◆ **Job**:
Set out the entries as a numbered list, starting with the first line and ending with the line that contains "tap(190, 546)". Skip any blank lines.

(Extracted entries)
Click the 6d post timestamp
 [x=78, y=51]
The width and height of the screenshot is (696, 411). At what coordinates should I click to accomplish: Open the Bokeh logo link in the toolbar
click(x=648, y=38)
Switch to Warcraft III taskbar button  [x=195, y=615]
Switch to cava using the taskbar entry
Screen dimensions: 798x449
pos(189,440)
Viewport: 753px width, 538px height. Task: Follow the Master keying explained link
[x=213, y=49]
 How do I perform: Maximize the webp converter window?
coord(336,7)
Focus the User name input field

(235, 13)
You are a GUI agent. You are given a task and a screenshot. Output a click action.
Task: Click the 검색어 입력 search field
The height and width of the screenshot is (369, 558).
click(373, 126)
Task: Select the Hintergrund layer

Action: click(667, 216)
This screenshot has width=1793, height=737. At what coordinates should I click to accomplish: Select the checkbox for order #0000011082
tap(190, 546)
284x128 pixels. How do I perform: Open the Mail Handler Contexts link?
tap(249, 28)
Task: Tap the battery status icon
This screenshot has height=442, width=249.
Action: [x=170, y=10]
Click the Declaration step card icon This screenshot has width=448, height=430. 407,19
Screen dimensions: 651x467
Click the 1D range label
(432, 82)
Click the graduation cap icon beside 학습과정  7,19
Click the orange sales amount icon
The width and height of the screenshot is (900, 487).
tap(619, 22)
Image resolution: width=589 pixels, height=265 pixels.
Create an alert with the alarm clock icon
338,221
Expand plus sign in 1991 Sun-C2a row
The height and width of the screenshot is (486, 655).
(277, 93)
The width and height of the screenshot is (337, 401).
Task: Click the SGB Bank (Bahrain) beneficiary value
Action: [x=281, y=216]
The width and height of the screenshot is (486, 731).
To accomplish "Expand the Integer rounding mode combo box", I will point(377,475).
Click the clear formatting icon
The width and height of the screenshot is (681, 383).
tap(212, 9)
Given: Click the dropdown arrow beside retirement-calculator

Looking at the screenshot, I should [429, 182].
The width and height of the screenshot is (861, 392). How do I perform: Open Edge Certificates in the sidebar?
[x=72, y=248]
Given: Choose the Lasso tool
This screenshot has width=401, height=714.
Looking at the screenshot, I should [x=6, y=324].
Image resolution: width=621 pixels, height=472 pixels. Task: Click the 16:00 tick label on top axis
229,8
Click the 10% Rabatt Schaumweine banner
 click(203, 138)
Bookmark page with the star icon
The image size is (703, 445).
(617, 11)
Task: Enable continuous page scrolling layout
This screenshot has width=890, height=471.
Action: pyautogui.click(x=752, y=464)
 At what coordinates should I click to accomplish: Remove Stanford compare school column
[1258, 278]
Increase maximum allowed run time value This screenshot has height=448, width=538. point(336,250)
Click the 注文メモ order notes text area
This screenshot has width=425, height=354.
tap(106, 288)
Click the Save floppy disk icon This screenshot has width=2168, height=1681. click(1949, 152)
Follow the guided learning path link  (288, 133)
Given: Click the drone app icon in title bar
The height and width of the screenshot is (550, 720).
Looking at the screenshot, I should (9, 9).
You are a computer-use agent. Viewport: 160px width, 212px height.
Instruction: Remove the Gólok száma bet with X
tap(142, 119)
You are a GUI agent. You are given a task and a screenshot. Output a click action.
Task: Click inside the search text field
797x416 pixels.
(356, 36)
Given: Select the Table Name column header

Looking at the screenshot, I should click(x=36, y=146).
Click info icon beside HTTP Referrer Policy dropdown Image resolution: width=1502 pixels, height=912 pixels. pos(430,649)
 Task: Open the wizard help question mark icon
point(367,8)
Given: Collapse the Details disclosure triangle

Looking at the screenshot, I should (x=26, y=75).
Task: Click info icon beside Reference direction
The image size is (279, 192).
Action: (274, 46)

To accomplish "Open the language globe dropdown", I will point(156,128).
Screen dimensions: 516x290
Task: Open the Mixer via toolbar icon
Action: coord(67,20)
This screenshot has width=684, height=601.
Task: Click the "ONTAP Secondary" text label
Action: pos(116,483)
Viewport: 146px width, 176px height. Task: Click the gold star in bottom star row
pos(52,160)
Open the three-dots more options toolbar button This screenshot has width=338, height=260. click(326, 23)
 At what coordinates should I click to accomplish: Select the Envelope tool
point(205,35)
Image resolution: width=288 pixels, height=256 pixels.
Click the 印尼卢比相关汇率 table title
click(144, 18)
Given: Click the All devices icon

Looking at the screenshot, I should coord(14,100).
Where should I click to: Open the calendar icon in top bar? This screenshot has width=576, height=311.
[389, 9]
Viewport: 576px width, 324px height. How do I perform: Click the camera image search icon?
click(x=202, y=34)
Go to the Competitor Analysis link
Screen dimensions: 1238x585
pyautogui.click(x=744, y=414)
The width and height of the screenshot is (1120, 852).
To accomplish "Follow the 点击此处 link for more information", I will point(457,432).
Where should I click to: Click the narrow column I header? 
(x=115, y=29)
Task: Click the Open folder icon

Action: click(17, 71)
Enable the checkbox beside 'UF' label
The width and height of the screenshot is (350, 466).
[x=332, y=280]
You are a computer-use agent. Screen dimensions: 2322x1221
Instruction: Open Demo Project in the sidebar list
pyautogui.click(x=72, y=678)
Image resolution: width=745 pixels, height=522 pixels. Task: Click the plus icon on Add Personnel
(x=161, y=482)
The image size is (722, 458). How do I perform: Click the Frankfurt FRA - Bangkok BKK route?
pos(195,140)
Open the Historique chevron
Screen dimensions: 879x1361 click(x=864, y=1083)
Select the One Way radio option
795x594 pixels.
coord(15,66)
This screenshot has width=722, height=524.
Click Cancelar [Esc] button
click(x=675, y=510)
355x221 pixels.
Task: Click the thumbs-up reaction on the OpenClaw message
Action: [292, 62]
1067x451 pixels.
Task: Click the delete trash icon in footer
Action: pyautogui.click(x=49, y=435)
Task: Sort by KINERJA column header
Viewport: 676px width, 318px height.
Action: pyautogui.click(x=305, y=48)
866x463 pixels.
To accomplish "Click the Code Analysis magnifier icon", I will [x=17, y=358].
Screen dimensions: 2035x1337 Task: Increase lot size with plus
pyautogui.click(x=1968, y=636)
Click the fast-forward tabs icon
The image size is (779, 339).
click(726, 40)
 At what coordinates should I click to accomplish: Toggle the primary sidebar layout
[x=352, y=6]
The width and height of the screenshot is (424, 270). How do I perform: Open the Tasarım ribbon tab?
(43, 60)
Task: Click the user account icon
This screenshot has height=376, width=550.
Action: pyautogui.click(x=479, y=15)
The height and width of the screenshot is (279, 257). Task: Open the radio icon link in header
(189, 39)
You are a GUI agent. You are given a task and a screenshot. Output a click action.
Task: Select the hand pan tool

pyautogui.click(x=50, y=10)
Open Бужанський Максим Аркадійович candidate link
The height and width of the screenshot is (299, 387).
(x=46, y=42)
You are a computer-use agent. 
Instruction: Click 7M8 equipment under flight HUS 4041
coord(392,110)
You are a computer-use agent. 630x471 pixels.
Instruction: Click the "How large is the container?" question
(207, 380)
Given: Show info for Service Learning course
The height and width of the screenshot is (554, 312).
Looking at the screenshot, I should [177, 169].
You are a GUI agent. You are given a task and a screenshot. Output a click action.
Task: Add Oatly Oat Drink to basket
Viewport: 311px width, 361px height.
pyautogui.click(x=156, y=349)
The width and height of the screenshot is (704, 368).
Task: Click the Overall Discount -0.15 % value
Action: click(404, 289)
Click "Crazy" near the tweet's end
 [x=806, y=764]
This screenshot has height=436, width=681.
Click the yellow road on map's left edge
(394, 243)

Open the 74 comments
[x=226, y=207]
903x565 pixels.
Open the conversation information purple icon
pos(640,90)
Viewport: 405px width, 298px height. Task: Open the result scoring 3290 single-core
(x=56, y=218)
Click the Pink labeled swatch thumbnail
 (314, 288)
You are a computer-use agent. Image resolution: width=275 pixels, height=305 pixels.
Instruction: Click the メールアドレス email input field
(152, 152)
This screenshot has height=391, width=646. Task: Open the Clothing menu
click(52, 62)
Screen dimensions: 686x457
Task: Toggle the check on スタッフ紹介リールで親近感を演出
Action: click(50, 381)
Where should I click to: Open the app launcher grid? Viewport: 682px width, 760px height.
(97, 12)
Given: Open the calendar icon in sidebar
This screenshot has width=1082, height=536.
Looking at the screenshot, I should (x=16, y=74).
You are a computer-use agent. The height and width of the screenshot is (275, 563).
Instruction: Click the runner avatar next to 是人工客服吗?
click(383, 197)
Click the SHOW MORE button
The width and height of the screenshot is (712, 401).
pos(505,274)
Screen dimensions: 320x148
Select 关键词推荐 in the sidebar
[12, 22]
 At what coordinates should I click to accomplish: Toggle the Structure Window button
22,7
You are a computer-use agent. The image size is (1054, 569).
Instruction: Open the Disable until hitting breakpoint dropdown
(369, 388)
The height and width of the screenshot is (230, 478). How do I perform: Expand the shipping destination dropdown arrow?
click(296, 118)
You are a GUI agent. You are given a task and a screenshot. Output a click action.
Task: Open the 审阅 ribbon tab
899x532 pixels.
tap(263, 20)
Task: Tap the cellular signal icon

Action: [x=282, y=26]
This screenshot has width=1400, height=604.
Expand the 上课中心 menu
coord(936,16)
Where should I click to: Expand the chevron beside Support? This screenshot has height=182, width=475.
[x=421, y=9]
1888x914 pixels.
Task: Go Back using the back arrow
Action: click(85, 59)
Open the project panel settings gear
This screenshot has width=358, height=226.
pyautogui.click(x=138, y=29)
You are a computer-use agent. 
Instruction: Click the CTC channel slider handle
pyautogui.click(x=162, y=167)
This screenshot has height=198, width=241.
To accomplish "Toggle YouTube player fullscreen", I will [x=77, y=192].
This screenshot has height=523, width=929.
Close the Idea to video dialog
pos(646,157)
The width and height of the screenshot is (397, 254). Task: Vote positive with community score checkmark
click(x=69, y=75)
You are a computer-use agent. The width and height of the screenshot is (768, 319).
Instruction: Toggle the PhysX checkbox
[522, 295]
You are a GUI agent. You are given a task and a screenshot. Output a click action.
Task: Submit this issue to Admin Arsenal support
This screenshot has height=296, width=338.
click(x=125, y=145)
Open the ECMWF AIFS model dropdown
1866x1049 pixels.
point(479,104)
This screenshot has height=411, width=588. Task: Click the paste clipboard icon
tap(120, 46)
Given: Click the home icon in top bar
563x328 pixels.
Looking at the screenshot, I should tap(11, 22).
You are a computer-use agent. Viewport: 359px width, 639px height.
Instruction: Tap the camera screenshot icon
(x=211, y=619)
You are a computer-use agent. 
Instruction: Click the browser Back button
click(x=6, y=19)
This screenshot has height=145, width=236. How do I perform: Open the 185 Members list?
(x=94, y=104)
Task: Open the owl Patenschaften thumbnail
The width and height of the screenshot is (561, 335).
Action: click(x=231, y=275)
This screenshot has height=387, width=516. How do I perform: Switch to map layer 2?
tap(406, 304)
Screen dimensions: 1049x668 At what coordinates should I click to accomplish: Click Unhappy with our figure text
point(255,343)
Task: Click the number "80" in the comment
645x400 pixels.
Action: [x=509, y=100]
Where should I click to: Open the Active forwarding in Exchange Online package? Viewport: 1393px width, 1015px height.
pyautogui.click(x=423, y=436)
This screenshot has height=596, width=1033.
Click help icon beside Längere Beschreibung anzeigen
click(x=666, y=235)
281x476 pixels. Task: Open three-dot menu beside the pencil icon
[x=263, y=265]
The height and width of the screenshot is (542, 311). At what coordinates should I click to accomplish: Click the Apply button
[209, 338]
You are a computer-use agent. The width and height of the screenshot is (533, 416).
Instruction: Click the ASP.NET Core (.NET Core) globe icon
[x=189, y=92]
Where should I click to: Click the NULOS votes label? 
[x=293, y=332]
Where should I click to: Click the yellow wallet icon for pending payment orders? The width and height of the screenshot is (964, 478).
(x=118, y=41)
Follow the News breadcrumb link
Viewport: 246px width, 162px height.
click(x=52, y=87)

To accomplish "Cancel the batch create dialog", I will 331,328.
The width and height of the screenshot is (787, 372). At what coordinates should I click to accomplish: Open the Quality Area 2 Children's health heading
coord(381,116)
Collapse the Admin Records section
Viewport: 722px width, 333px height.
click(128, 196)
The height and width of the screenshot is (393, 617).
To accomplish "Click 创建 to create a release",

◆ **Response**:
1. Click the 6d post timestamp
2.  [x=78, y=51]
3. The width and height of the screenshot is (696, 411). At what coordinates should I click to accomplish: Open the Bokeh logo link in the toolbar
4. click(x=648, y=38)
5. Switch to Warcraft III taskbar button  [x=195, y=615]
6. Switch to cava using the taskbar entry
7. Screen dimensions: 798x449
8. pos(189,440)
9. Viewport: 753px width, 538px height. Task: Follow the Master keying explained link
10. [x=213, y=49]
11.  How do I perform: Maximize the webp converter window?
12. coord(336,7)
13. Focus the User name input field
14. (235, 13)
15. You are a GUI agent. You are given a task and a screenshot. Output a click action.
16. Task: Click the 검색어 입력 search field
17. The height and width of the screenshot is (369, 558).
18. click(373, 126)
19. Task: Select the Hintergrund layer
20. Action: click(667, 216)
21. This screenshot has width=1793, height=737. At what coordinates should I click to accomplish: Select the checkbox for order #0000011082
22. tap(190, 546)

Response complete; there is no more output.